水戸市/新荘小学校

異学年交流と地域交流 多様なかかわりが心を豊かに
水戸市立新荘小学校では、今年度の組織目標である「認め合い、高め合う」を合言葉に、笑顔と学びがあふれるウェルビーイングな学校づくりを目指している。ウェルビーイングとは、心や体が満たされ、幸せだと実感できる状態のこと。その実現のために、子どもたち同士のかかわり合いはもちろん、教職員や地域との関係も大切にしている。
異学年交流を通じて心身ともに豊かに成長
縦割り班活動である「かえでの子班」活動は、子どもたち同士の絆(きずな)を深めるだけでなく、おたがいに認め合う機会を生み出す場としても大切な意味をもつ。主な活動は毎週月曜のそうじや遊びなど。5月には県立歴史館へ遠足に行き、行き帰りの道のりも現地でのウォークラリーも班行動で楽しんだ。

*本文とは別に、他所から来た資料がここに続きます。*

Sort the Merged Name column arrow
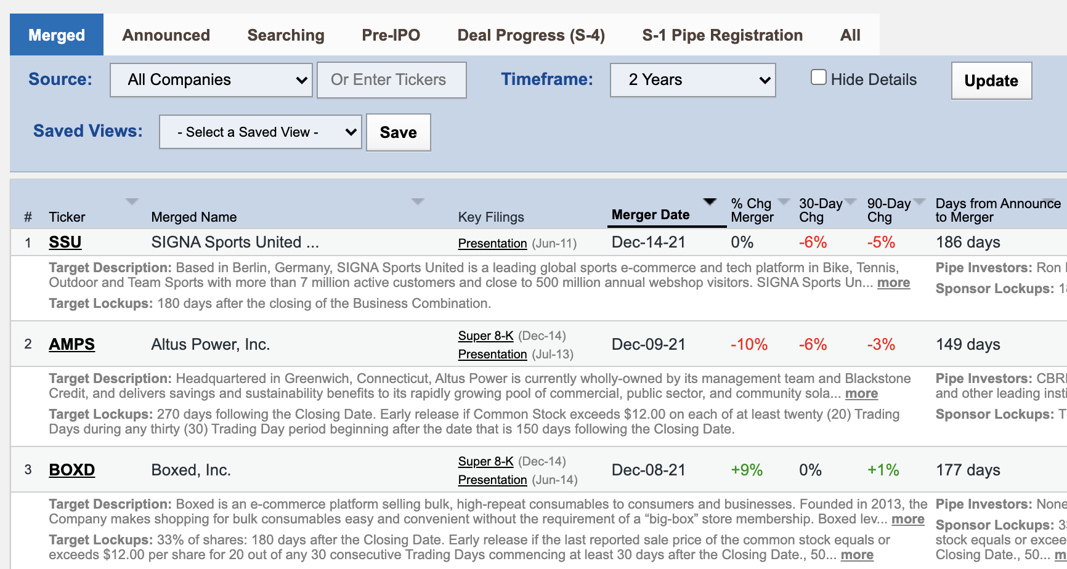Image resolution: width=1067 pixels, height=569 pixels. [x=418, y=201]
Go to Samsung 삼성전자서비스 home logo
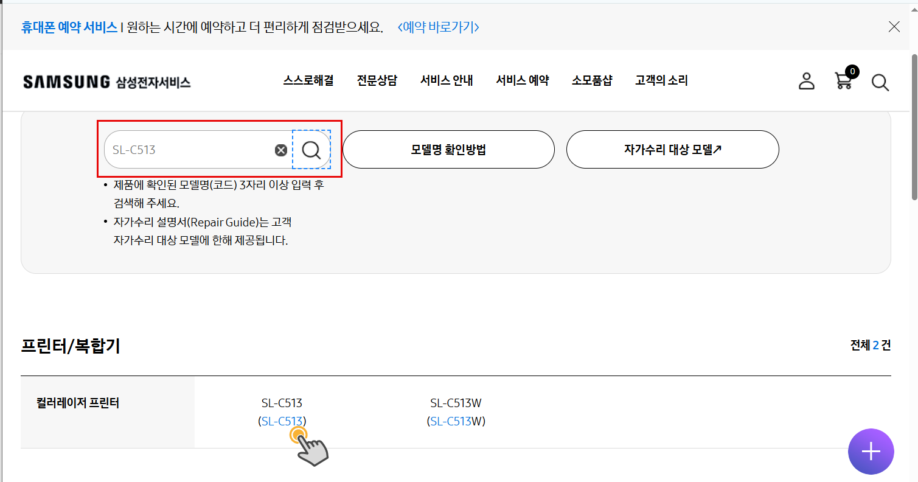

また、全学年が単学級の同小では、1年生と6年生が合同で体力テストを行ったり、1年生が生活科で体験するアサガオの種まきを昨年度の経験者である2年生が教えたり、学習の時間にも異学年交流の場を設けている。これにより、高学年が率先して低学年をサポートする姿が自然に生まれ、クラスの中ではひかえめな児童も堂々と活やくして「認められる」「役立つ」喜びを実感する。さらに、中学年はその姿をお手本に成長し、低学年は「守ってくれる存在が身近にいる」という安心感のもとでのびのびと学校生活を送ることができるという。
地域の愛情を感じ、「幸せ」を実感できる
子どもたち全員が満たされた気持ちで学校生活を送るためには、地域の支えも欠かせない。古くから続く家も多い新荘小学区は、学校や子どもたちに対する地域の人の思い入れが深く、学校ボランティアの活動も盛んだ。たとえば、花だんの手入れなど定期的な美化活動に加えて、お手玉やおはじきなど昔あそびの会を開いてくれる。子どもたちを孫のようにかわいがり、「上手にできたね」「すごいね」と手放しでほめてくれる地域の大人たちとのかかわりは、子どもたちの心を幸せな気持ちで満たしていく。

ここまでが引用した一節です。